--- START ---

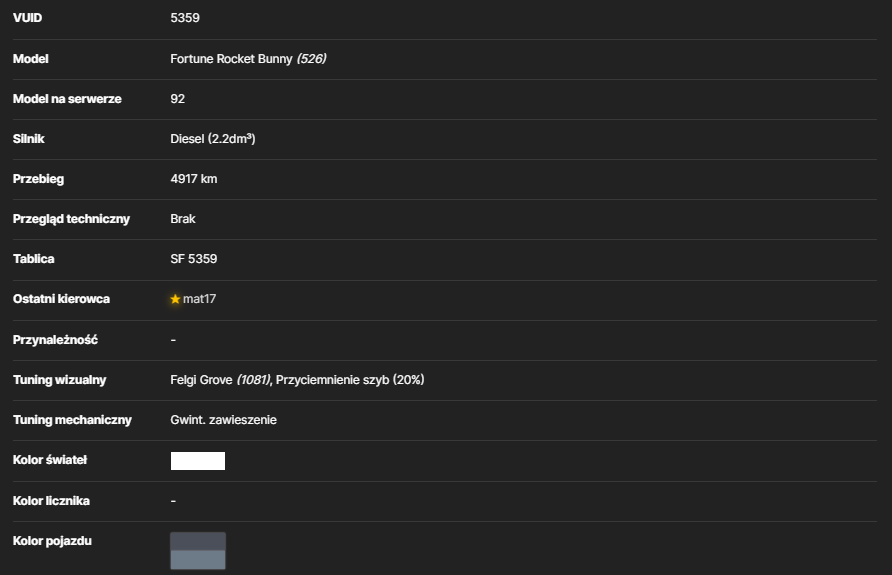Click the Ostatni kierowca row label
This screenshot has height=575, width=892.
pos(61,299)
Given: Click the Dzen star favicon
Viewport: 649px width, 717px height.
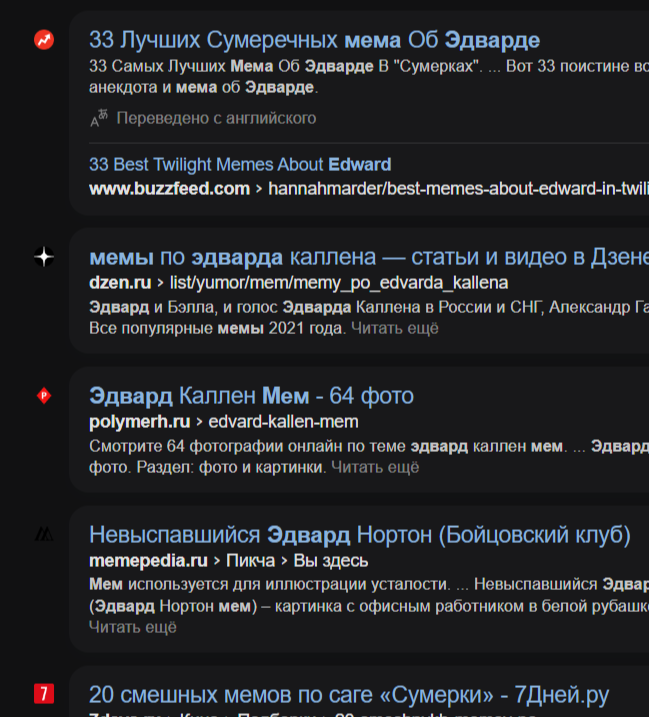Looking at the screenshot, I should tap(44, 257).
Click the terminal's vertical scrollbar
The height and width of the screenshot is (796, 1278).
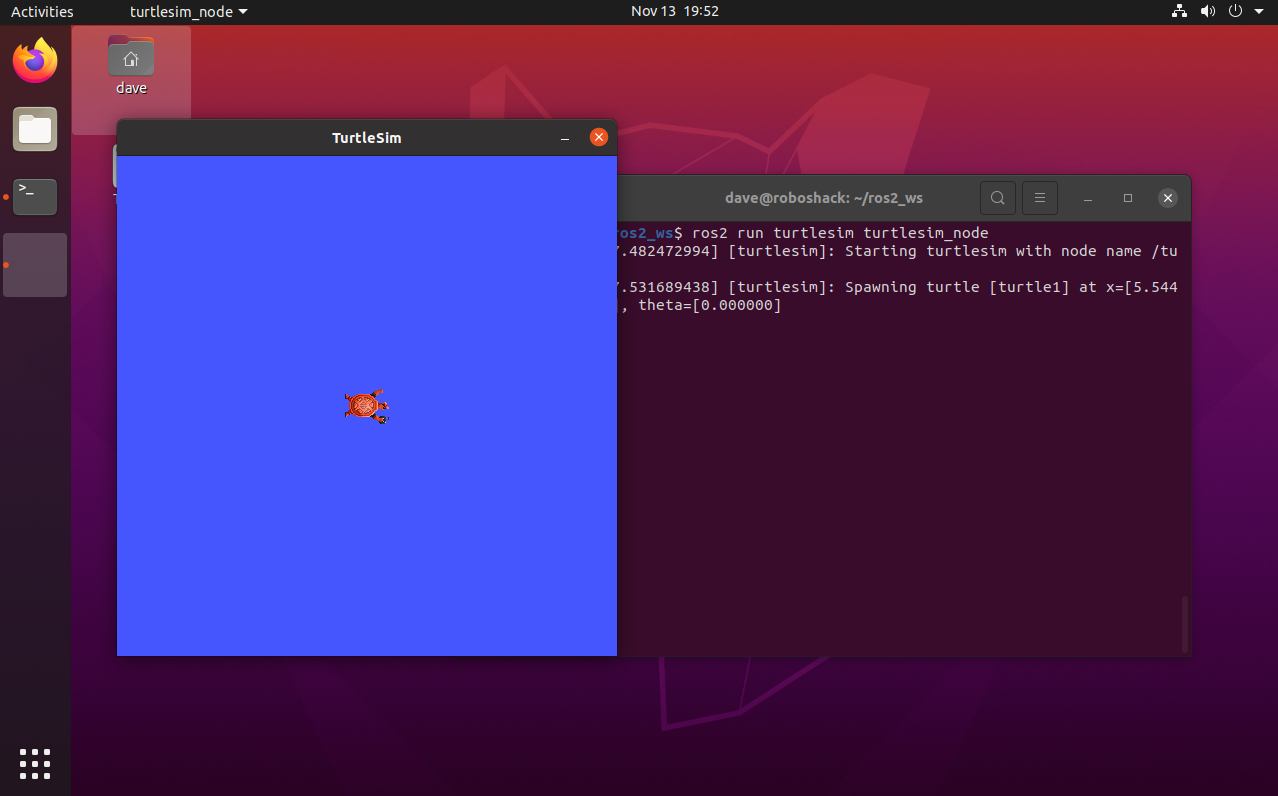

--- END ---

*To do*.
Transcribe only the lines from the one holding "Click the terminal's vertical scrollbar" through the last line of the listing above, inclusive, and do not include the pictures.

*Finished exercise*.
Click the terminal's vertical scrollbar
The height and width of the screenshot is (796, 1278).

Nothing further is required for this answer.